Work to complete :: Can you reproduce the items below verbatim, starting at the line that contains "This screenshot has height=349, width=419." and stopping after the line that contains "Looking at the screenshot, I should [x=94, y=75]."?

Entries supplied ::
● ● ●

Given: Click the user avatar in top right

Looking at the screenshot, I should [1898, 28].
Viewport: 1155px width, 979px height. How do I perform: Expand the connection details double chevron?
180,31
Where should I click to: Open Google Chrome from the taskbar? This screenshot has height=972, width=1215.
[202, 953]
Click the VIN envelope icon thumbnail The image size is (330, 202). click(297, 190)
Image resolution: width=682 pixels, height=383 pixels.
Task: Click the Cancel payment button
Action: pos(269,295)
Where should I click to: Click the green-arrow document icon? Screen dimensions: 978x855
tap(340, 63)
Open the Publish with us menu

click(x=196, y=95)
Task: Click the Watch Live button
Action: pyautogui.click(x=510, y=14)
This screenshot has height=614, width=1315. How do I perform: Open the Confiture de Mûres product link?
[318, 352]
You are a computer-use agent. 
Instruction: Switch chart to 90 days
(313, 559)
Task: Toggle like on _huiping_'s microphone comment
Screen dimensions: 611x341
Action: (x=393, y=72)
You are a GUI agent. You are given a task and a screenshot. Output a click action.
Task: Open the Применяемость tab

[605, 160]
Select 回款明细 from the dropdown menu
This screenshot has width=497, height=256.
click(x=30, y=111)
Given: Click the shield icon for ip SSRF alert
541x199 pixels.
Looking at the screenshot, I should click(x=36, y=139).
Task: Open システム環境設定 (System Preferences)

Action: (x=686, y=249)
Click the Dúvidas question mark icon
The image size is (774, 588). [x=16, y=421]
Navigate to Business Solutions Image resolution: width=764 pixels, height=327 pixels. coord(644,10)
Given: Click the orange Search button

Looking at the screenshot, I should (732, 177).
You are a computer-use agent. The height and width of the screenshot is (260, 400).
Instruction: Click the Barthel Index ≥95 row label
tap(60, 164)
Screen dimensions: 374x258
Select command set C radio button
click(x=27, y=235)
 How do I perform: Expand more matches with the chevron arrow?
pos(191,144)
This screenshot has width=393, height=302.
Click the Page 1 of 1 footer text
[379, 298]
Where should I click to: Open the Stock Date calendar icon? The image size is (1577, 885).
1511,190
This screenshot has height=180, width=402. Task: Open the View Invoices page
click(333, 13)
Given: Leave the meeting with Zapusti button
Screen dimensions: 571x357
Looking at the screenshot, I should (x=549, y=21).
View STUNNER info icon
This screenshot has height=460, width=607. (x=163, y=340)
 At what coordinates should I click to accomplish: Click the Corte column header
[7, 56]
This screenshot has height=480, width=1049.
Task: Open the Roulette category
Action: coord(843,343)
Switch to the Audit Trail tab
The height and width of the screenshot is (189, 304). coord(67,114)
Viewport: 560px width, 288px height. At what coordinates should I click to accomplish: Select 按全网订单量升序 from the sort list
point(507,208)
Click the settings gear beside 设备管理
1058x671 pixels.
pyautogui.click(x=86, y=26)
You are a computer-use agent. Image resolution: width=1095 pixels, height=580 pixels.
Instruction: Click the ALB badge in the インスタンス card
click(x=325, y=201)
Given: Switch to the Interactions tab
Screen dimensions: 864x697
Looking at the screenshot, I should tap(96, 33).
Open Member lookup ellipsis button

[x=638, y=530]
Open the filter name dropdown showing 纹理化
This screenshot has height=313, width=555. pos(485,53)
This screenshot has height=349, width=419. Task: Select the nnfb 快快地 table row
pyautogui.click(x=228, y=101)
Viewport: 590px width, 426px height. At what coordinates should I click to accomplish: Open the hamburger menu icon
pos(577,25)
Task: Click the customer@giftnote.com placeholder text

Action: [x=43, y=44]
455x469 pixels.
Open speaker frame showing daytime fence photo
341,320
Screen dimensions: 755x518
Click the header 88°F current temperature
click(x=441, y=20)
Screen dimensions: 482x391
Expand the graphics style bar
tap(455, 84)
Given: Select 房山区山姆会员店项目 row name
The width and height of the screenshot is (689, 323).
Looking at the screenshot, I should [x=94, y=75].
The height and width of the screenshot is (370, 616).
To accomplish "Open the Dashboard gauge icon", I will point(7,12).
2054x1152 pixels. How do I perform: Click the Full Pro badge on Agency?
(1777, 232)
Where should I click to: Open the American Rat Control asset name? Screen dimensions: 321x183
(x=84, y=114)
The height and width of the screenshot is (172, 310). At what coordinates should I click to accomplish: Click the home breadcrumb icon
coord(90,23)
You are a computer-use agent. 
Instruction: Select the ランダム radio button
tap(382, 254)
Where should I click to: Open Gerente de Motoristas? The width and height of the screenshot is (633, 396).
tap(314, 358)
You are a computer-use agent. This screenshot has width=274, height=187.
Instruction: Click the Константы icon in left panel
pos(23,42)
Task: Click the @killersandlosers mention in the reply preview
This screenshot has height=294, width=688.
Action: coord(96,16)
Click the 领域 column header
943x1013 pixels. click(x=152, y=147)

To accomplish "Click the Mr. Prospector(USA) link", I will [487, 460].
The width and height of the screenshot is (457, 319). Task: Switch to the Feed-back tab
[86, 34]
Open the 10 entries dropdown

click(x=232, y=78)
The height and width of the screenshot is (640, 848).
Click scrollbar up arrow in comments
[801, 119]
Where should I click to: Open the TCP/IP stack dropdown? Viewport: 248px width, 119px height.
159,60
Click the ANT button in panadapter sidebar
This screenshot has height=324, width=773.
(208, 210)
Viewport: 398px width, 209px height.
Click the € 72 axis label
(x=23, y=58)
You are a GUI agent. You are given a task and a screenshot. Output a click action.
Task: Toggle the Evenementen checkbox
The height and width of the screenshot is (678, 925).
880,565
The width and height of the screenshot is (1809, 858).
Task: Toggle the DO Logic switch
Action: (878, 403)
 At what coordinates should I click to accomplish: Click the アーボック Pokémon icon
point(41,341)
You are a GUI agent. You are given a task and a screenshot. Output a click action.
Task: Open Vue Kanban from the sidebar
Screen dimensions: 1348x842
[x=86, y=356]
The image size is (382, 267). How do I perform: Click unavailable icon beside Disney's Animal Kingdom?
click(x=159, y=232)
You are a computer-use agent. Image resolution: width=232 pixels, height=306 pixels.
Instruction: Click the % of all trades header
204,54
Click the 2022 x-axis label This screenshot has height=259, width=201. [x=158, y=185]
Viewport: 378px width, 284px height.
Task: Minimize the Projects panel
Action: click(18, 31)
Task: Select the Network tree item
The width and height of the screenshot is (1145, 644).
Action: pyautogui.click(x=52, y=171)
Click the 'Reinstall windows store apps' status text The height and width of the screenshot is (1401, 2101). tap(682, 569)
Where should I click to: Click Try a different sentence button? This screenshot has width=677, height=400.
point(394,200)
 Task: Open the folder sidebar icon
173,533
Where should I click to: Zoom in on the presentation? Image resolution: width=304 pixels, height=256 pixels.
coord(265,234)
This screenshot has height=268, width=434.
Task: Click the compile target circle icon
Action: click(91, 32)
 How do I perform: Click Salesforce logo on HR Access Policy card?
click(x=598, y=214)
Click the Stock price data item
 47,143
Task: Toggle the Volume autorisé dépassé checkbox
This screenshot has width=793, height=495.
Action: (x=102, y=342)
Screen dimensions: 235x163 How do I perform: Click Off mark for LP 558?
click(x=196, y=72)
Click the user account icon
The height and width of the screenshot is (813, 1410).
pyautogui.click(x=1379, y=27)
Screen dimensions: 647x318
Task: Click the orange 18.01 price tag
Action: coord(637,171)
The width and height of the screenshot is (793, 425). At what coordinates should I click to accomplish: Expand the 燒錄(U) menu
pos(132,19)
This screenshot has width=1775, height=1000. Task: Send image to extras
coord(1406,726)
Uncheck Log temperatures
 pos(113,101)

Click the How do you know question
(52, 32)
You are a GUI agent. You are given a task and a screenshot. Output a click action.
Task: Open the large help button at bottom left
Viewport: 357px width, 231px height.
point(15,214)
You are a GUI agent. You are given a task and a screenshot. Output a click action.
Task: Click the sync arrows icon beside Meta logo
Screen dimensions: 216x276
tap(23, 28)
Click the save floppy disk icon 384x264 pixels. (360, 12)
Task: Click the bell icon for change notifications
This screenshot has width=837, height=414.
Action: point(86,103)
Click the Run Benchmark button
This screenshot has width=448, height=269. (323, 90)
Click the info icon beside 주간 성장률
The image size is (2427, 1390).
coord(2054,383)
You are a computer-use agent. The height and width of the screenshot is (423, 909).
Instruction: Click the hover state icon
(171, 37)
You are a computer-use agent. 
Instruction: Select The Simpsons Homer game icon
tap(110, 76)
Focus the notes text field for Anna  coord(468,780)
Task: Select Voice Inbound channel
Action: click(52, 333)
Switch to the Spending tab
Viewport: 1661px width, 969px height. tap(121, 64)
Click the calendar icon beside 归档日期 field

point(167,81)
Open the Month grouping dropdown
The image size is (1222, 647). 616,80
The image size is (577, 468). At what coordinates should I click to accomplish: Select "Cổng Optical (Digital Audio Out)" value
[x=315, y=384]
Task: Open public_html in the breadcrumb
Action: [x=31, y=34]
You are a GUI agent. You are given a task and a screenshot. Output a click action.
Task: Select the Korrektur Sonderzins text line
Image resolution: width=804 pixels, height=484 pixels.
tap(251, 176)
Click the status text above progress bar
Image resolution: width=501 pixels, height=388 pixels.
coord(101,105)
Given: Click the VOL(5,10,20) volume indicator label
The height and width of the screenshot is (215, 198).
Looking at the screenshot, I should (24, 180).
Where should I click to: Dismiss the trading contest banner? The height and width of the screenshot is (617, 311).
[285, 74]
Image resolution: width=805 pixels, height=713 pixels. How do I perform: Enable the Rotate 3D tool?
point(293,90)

● ● ●

Finished exercise ::
This screenshot has height=349, width=419. Task: Select the nnfb 快快地 table row
pyautogui.click(x=228, y=101)
Viewport: 590px width, 426px height. At what coordinates should I click to accomplish: Open the hamburger menu icon
pos(577,25)
Task: Click the customer@giftnote.com placeholder text

Action: [x=43, y=44]
455x469 pixels.
Open speaker frame showing daytime fence photo
341,320
Screen dimensions: 755x518
Click the header 88°F current temperature
click(x=441, y=20)
Screen dimensions: 482x391
Expand the graphics style bar
tap(455, 84)
Given: Select 房山区山姆会员店项目 row name
The width and height of the screenshot is (689, 323).
Looking at the screenshot, I should [x=94, y=75].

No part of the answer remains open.